What prospects exist for the temperature-controlled logistics of a COVID-19 vaccine? 

While the cold chain for health products—and more particularly vaccines—can efficiently deliver vaccines at +2°C/+8°C almost anywhere in the world, this is not necessarily the case for large-scale vaccination campaigns with products to be stored below −20°C, and even less so at −80°C. The challenge is unprecedented, but the battle is not lost, Cavalier said.

For below −20°C products, existing and widely used solutions for frozen products can quickly be duplicated in the vaccine cold chain. They are well known, controlled, available and, in some cases, already certified. 

For below −80°C products, the situation is more complex, but not hopeless. Although there is currently no significant storage and transport capacity for thermosensitive products below −80°C, technical solutions do exist. As regards storage, the air-source open-cycle refrigeration machines used for refrigeration in tuna warehouses at −60°C, for example, can also be used at −80°C. They also can be used for cold distribution chambers. For transport, nitrogen cryogenic transport units used at −20°C can also be used at −80°C with reinforced insulation boxes. When talking about temperatures close to −80°C, as often is the case with health products, dry ice plays an important role in transport, especially in insulated packaging and containers both for air transport and for land transport in combination with refrigerated trucks. There are already cabinets for storage at −80°C, especially in hospitals and laboratories.

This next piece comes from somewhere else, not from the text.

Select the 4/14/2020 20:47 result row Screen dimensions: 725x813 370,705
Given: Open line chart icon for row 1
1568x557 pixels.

Finally, the readjustment of the temperature of these products prior to injection should not be neglected. It is not innocuous to go from −80°C to +20°C. And launching a massive vaccination campaign with products below −80°C requires determining these means, deploying them on a large scale and training the users of this equipment.

Conclusions 

The temperature-controlled logistics of the global massive vaccination against COVID-19 is a real challenge, as much for its unprecedented importance as for its technical specificity, as announced by several laboratories. Whether at temperatures below −20°C or −80°C, for all or part of the chain, new means will have to be put in place with costs significantly higher than typically implemented for vaccine logistics. This is a matter for experts and specialists. The most precise information, particularly concerning temperature requirements, must be made available as soon as possible. 

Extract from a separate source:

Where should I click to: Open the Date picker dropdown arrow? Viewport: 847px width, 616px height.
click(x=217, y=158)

The IIR and its hundreds of experts around the world are at the forefront of these issues and will provide their scientific and technical expertise on the cold chain for health products to the public and private players involved in these operations: governments, health agencies, hospitals, pharmaceutical laboratories and, more broadly, health and logistics professionals. All these experts are already at work to provide concrete answers and face the challenge of the global massive COVID-19 vaccination.